:: Activity ::
Draw out every line with the word "computer" from the listing below.

:: The records ::
────────
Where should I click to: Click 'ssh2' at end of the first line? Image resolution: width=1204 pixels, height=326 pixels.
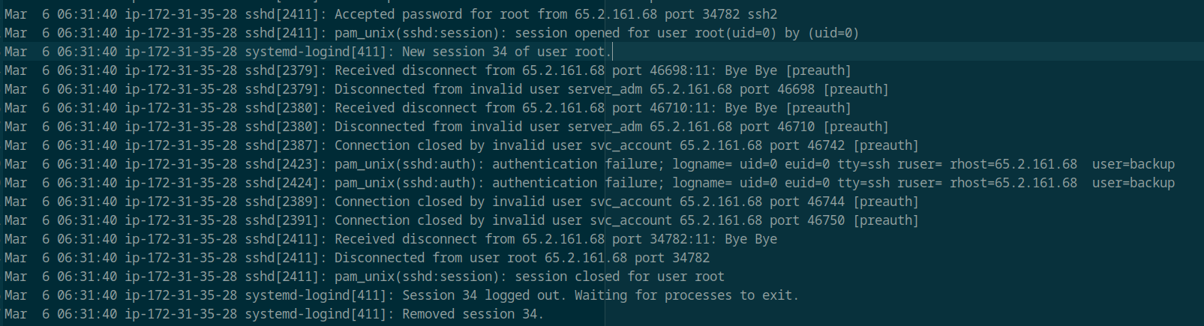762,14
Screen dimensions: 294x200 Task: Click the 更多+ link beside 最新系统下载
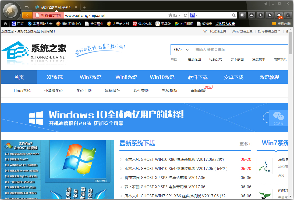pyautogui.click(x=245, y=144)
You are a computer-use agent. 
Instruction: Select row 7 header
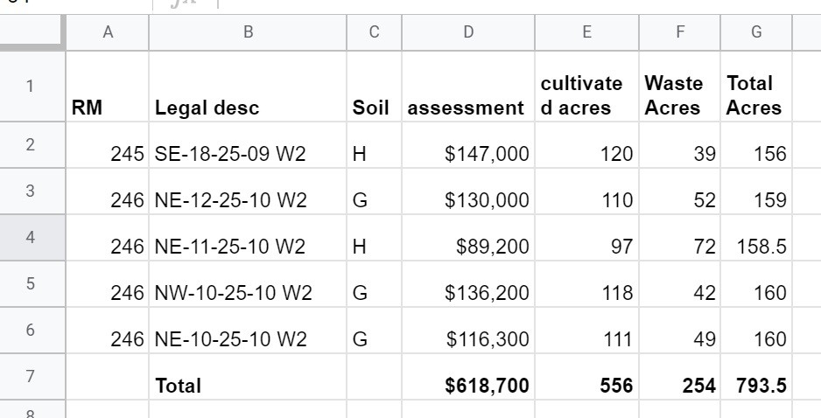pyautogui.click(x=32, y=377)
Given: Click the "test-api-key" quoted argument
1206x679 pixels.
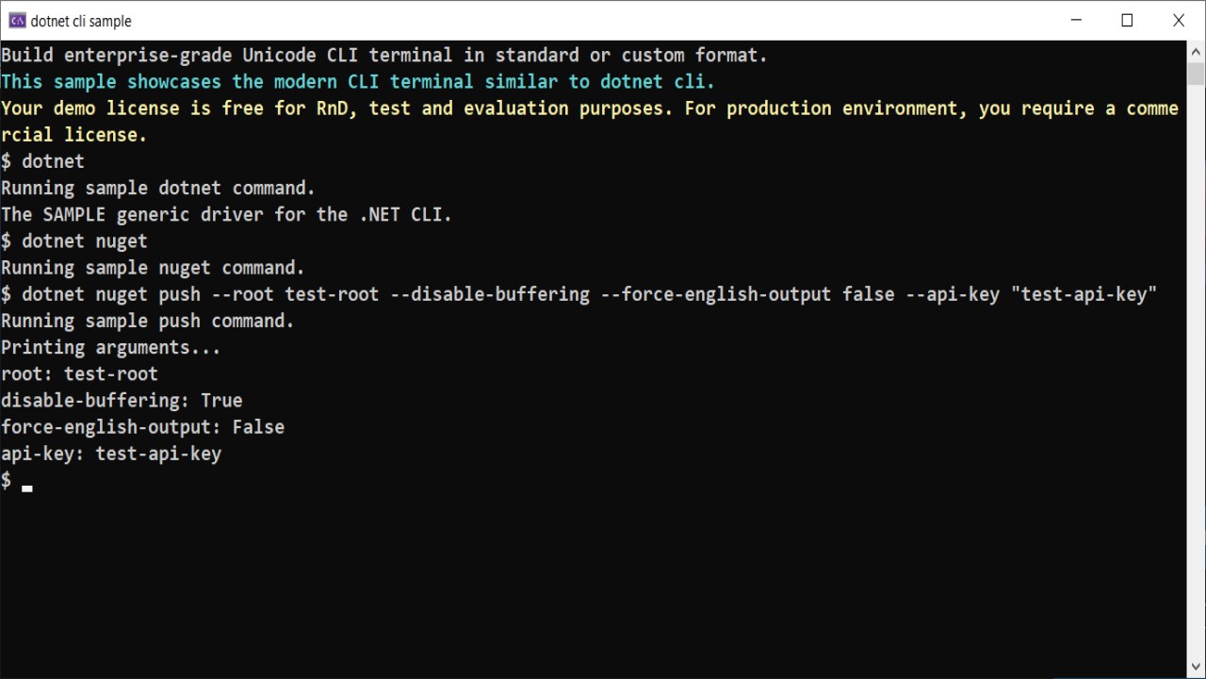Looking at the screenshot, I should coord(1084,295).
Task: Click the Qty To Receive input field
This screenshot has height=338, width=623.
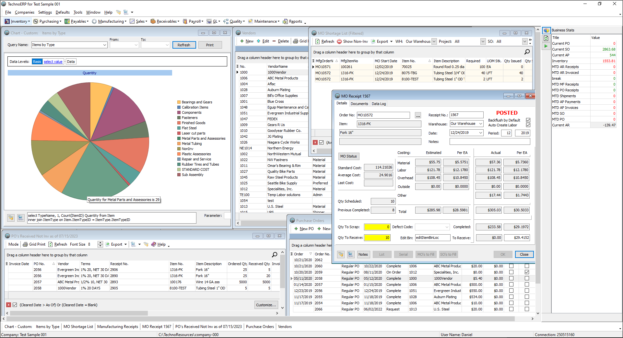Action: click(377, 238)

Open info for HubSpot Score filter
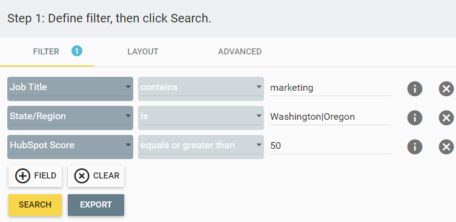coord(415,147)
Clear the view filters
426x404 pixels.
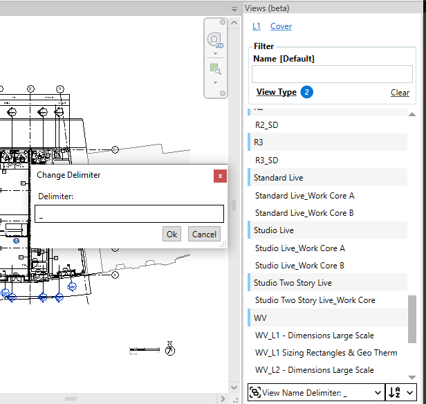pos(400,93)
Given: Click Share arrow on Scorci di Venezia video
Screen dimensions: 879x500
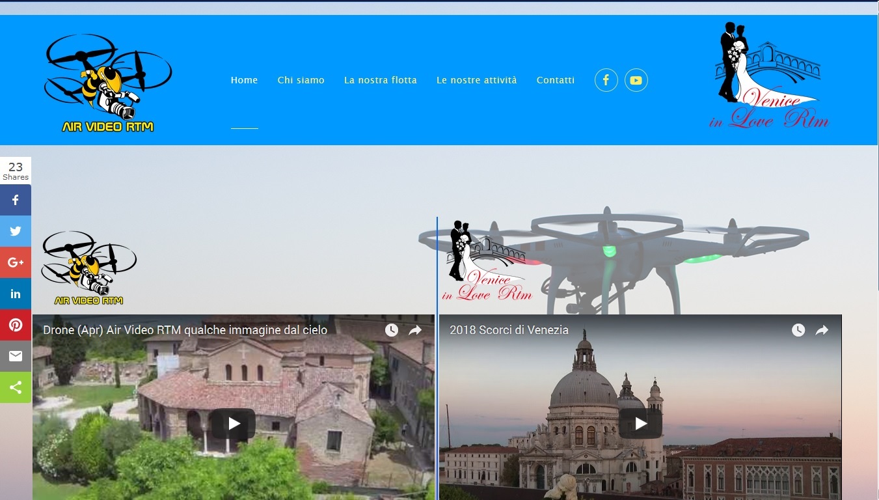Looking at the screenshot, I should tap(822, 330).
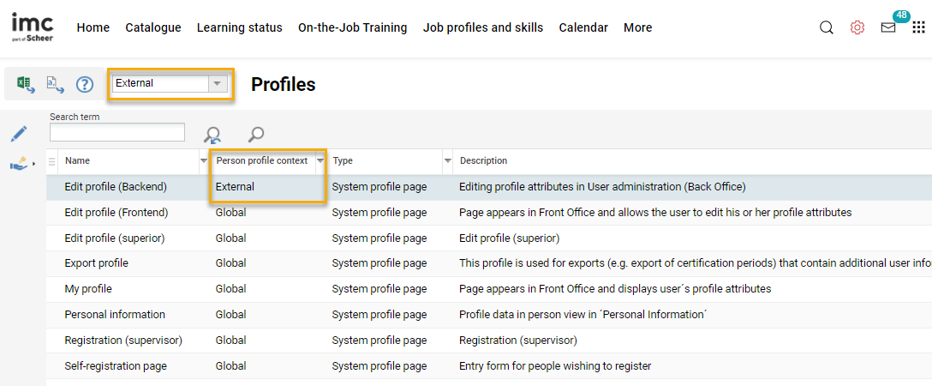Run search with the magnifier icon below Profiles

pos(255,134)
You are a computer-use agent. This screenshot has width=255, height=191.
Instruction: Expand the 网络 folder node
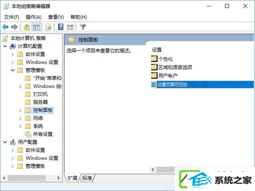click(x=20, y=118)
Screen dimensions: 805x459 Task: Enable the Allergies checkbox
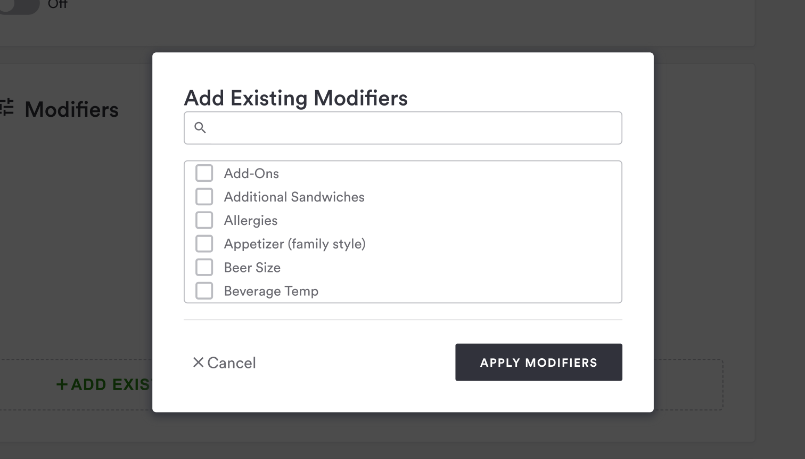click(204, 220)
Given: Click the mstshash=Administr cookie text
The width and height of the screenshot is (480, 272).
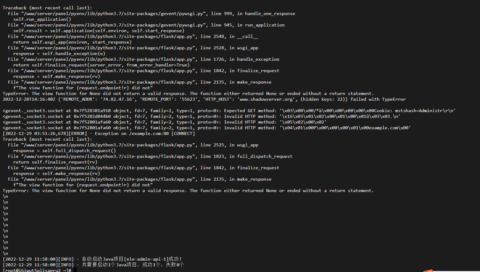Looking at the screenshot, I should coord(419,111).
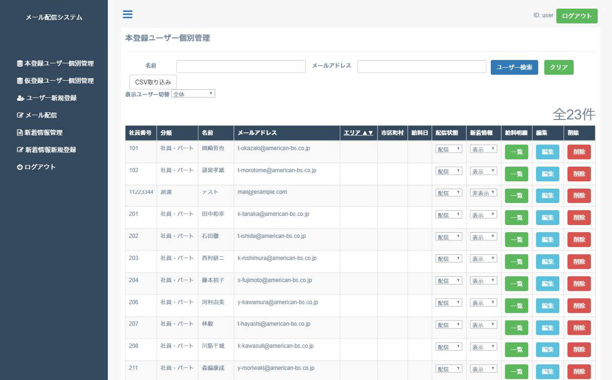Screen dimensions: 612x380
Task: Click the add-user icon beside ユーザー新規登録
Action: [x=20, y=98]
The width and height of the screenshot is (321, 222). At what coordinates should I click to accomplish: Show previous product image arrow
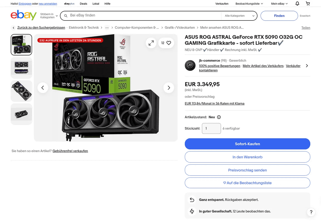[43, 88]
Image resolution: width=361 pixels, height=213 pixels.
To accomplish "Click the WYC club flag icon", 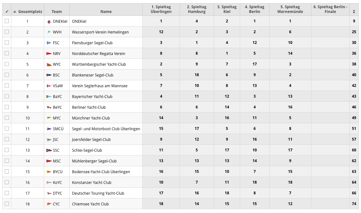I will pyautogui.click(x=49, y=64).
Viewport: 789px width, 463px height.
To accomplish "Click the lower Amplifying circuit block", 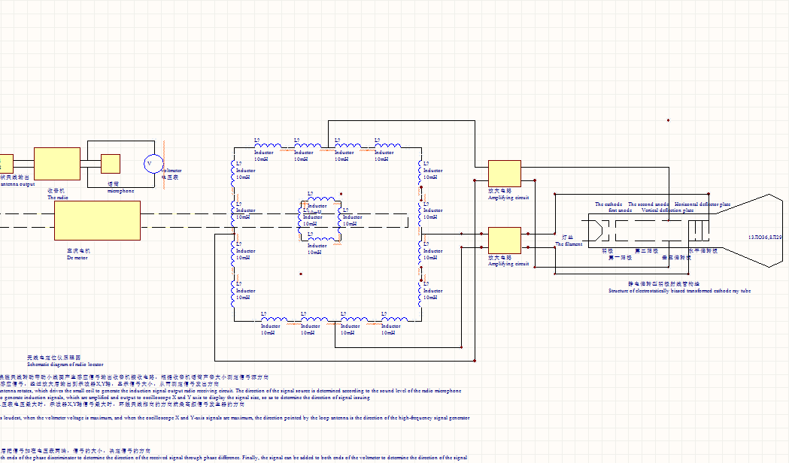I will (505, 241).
────────
:: Task response ::
You are a computer-use agent. 
You are a computer-use agent. This screenshot has width=255, height=191.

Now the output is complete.